Que faire quand l’argent vient à manquer ? Les personnes qui ont peu de moyens renoncent parfois à un traitement dentaire. La SSO et la SSO Fribourg veulent que cela change. Une campagne d’information a été lancée en juin dans le cadre du projet pilote « Santé bucco-dentaire pour tout le monde ». Le SDJ s’est entretenu avec le responsable du projet, Olivier Marmy, membre du Comité central de la SSO, et Philip Cantin, ancien président de la SSO Fribourg.

Comment le projet pilote « Santé bucco-dentaire pour tout le monde » a-t-il vu le jour ?

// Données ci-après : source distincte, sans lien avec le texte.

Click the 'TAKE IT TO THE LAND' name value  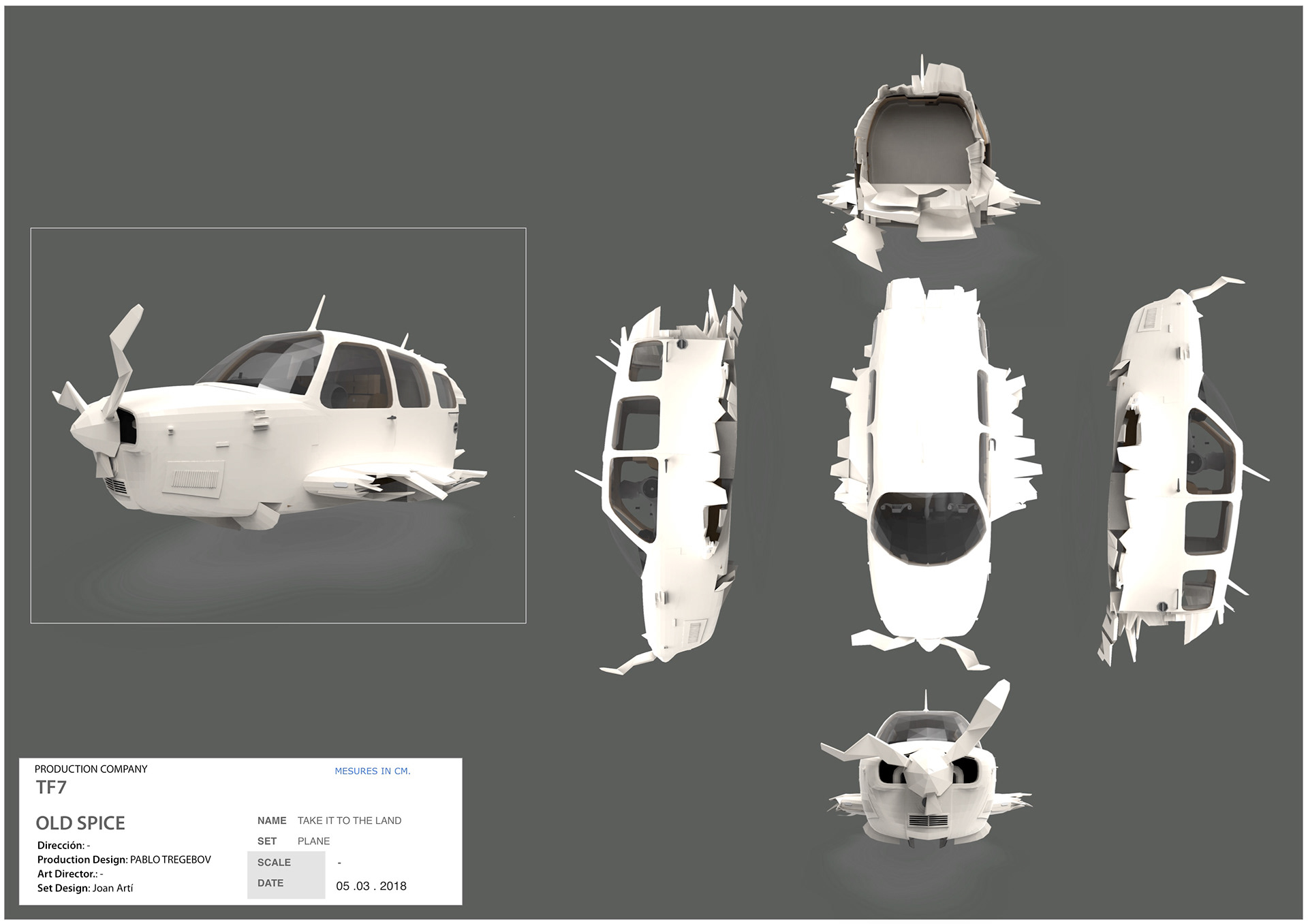pyautogui.click(x=349, y=821)
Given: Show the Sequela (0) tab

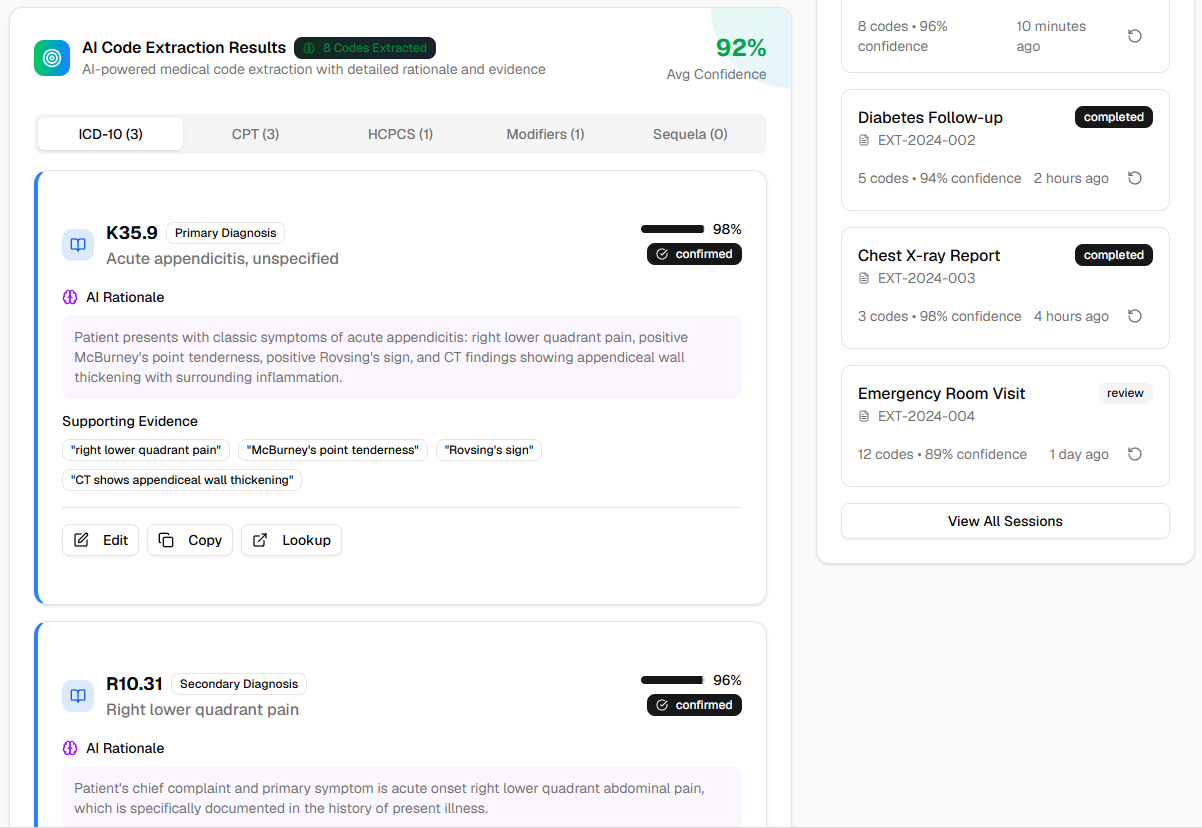Looking at the screenshot, I should point(690,134).
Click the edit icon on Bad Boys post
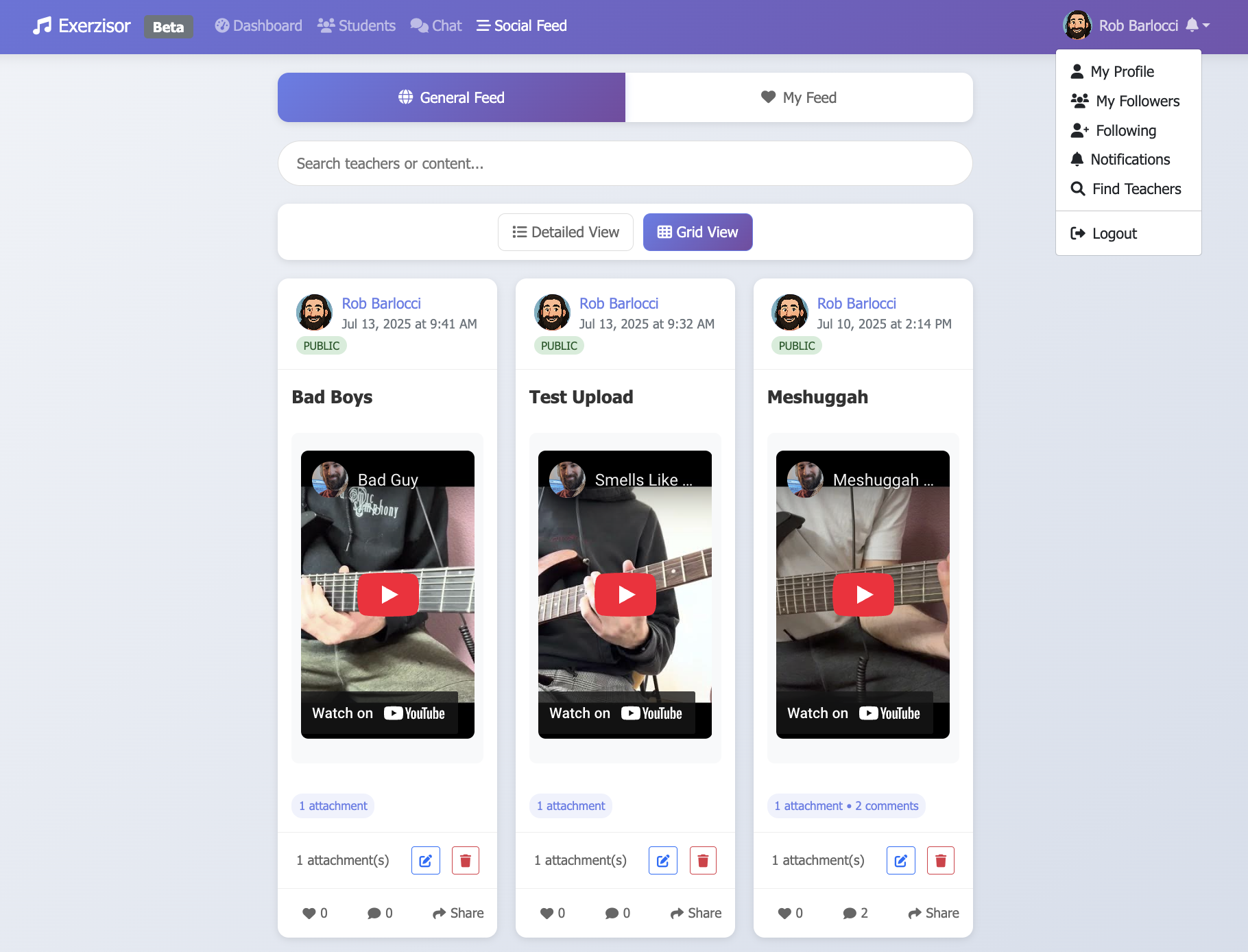 click(x=425, y=860)
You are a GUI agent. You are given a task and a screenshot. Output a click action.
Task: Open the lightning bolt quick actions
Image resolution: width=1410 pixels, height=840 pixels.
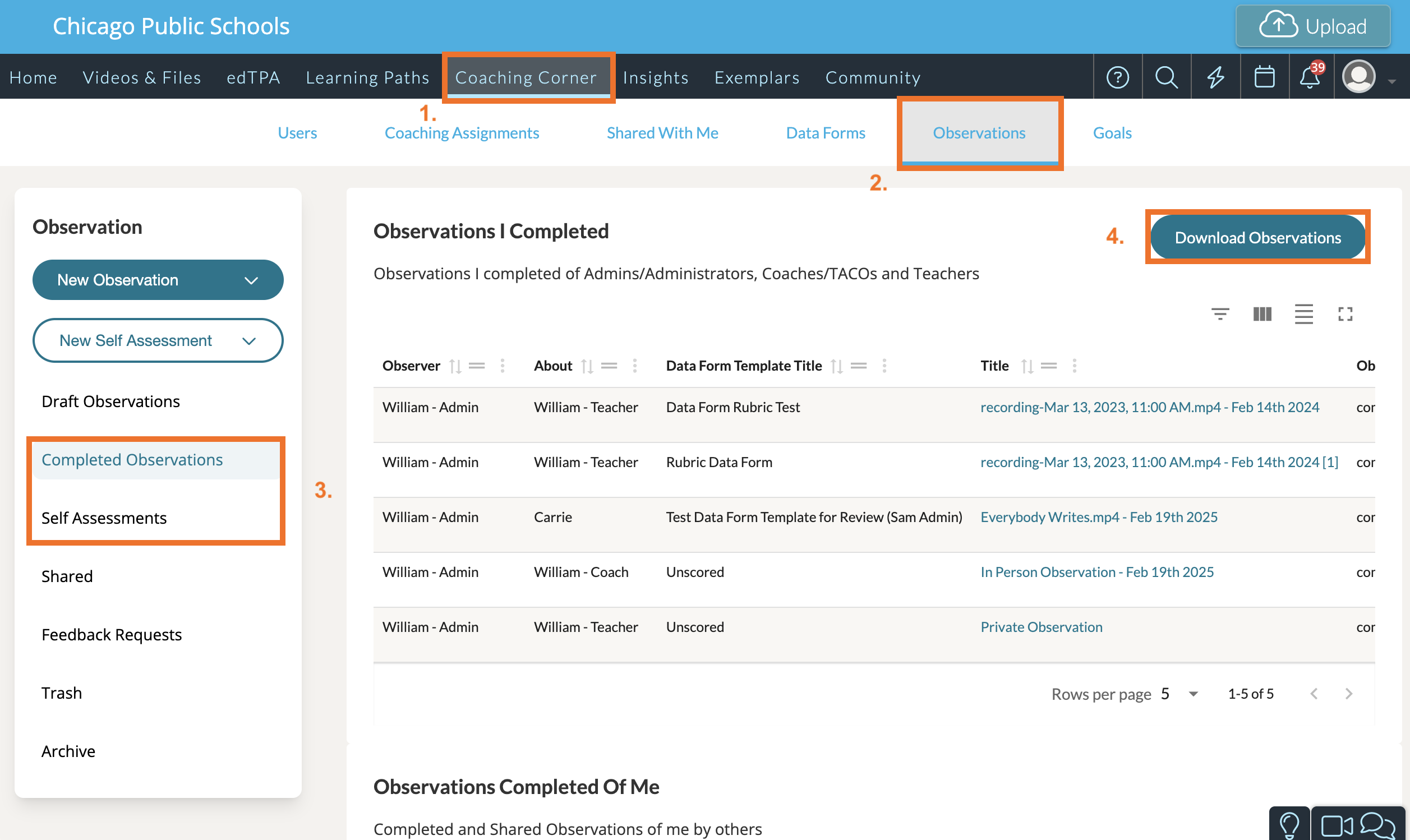click(x=1215, y=77)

Olivier Marmy : Les personnes qui ont peu de moyens ont plus de difficultés à accéder aux soins dentaires et ce problème préoccupe la SSO depuis de nombreuses années. Ce problème touche surtout des personnes qui ont un revenu et qui ne touchent donc ni l’aide sociale ni les prestations complémentaires. Dans les années 1980, l’idée de créer une fondation pour venir en aide à cette population avait échoué. D’une part, pour des questions financières – les fonds manquaient – et, d’autre part, parce que la SSO n’a aucune légitimité pour décider qui a le droit à une aide. En 2013, Infodents, le magazine destiné aux patients de la SSO, était revenu sur cette question. Un sondage téléphonique auprès des communes avait débouché sur un résultat hétérogène. Certains cantons aident des personnes qui ne touchent pas l’aide sociale de justesse, mais pas toutes. Il existe aussi des bases légales qui permettent à des personnes n’ayant pas droit à l’aide sociale de bénéficier d’un soutien financier pour les traitements dentaires nécessaires. Au milieu des années 2010, des interventions parlementaires ont été déposées dans plusieurs cantons romands pour créer une assurance dentaire obligatoire. Nous pensons que ce n’est pas une bonne solution, car cela reviendrait à étatiser la médecine dentaire. La SSO souhaite aider les gens qui renoncent à des soins dentaires pour des raisons financières d’une autre manière.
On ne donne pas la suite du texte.